Predictions are usually wrong
It’s February. We’ve made it through another prediction season. We now know what to expect in 2013.
Or do we? After all, most of the things commentators told us would happen a year ago failed to materialize. Mostly, they were wrong.
Some failures were well broadcast. US election predictions were pretty much all wrong. Left and right-wingers were equally hopeless. They had Obama winning or losing by huge margins. The result was a close call. Democracy, as usual, muddled through.
Financial commentators were way off the mark. Had they been right, Europe would now be a smoking ruin. It’s not. Stock markets would have ended lower than they started. Some did; most didn’t. Corporate profits should have collapsed. In the US, they reached an all time high. Greek bonds should have defaulted and fallen in value. Instead they rallied.
Elsewhere, the big shakeout in China failed to occur. The iron ore price recovered rather than collapsed. As far as we know, Iran hasn’t yet produced a nuclear bomb. To date, no one has left the Euro.
A lot of those things could happen in 2013. People are saying they will. Sooner or later, some predictions are right. As Keynes famously said: in the long run, we are all dead.
Should we worry?
It’s true that some people get it right. But there’s a lot of luck to it and empirical studies show that most – not all, but most – of those same people will probably get it wrong next year.
There are some good forecasters out there, but most of them don’t put it all on black. The people who do that are those who are convinced they are right. And that’s where the problem is. There is a limit to the positive impact of self-belief.
The proper name for this is “confirmation bias”. It’s the proven tendency for people with a particular view of the world to only value the information that confirms that view.
Research bears it out. Take the Tetlock experiment. Over 20 years, it found that not only were forecasters generally wrong, the ones that were most wrong were the ones who thought they were most right.
It doesn’t stop at public commentators. A landmark study by Stanford medical professor, John Ioannidis, found most medical research findings also to be wrong. They were heavily influenced by things like the popularity of particular theories or the likelihood of attracting research funding.
Business leaders don’t fare any better. Studies show that corporate leaders who make big statements about management don’t necessarily produce better corporate results. In fact, many celebrity CEOs deemed “charismatic” make inappropriate radical changes, polarize staff and oversee a decline in corporate performance.

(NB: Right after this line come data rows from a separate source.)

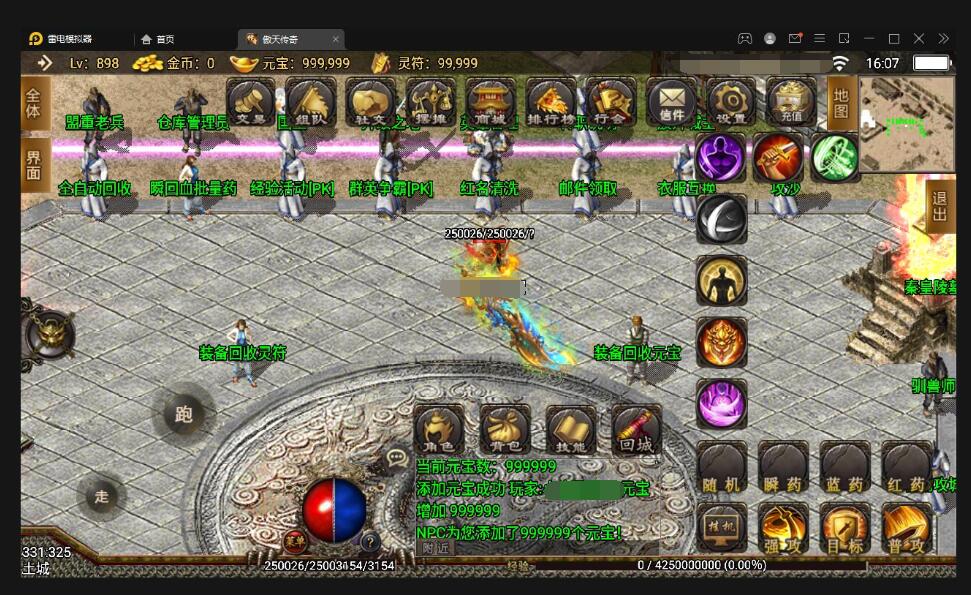Open the 角色 character sheet
The height and width of the screenshot is (595, 971).
(439, 429)
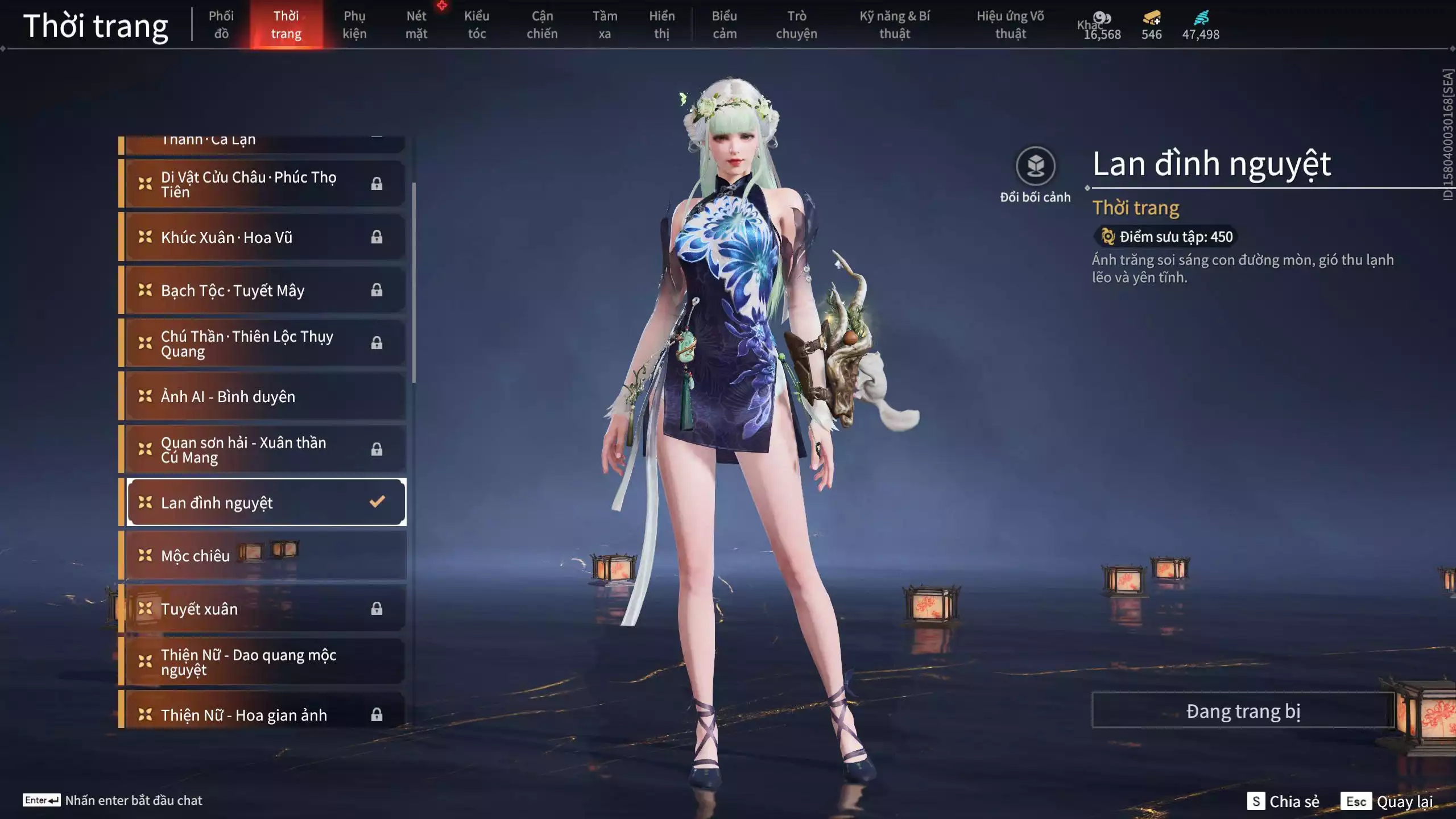Open the Khác dropdown in top bar
Viewport: 1456px width, 819px height.
[1091, 25]
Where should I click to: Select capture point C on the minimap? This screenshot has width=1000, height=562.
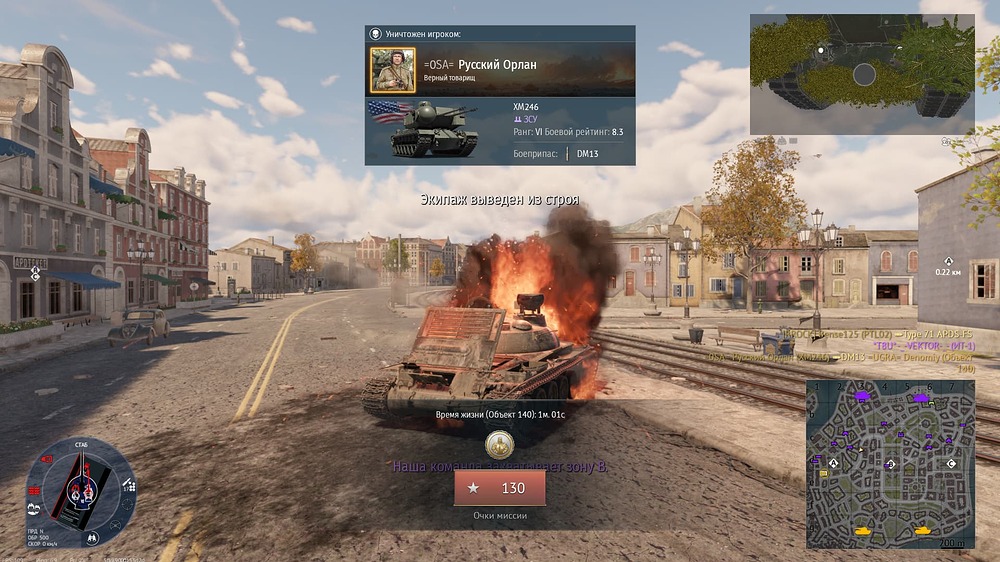(951, 463)
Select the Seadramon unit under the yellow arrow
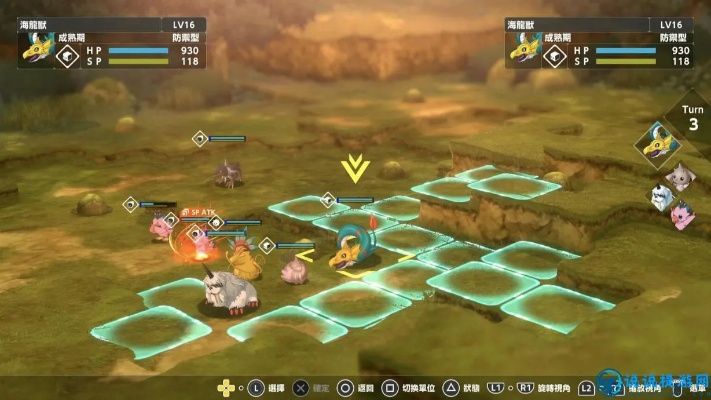 pyautogui.click(x=351, y=246)
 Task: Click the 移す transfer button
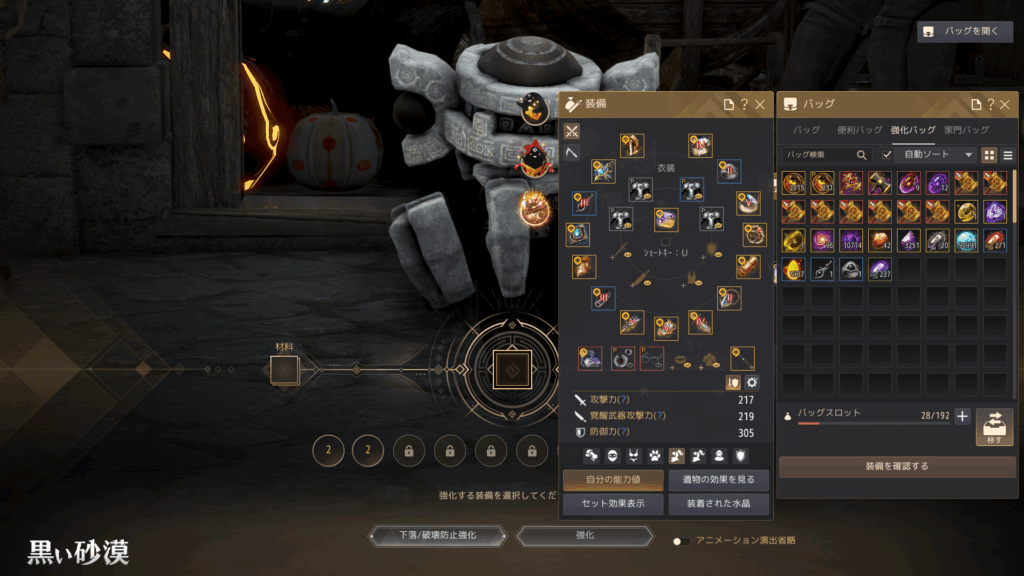pyautogui.click(x=994, y=426)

As Bradley Agle, an author of one such study puts it, there is a thin line “between charisma and dysfunctional forms of narcissism”.
So what do you do?
For a start, be very wary of the constant background noise. That’s all it is. Nobody really knows. The upshot of Tetlock’s work suggests you avoid leaving decision-making to mono-cultural managers with a rigid worldview.
Instead, embrace the input from those more open to the possibility that they could be wrong. It’s the informed skeptic who is more likely to see both the wood and the trees. In unexceptional times, they will find a way through.
Even in exceptional times, flexibility is an asset. Sometimes you might need a Churchill. It’s just that most of the time, you don’t. For that matter, Churchill’s firmness, which was inspirational during WWII, was a liability in WWI.
The key to coping is to get on with the things you can influence, free of pre-occupation with things outside your control and subject to the dodgy speculation of “experts”.
The problem with “confirmation bias” is that it confirms things are either black or white, whereas reality is more often gray. Taking the view that it could go either way is necessarily a hedged position. It’s lower risk as a result.
What’s a reasonable prediction for the coming year? Maybe there will be some Black Swan event; maybe there won’t. By definition, we can’t predict that, or do much about it if there is one. But it also may be that, just like most democracies, we will kind of muddle through. That’s what we did in 2012.
That’s a perfectly plausible forecast, just like most of the others.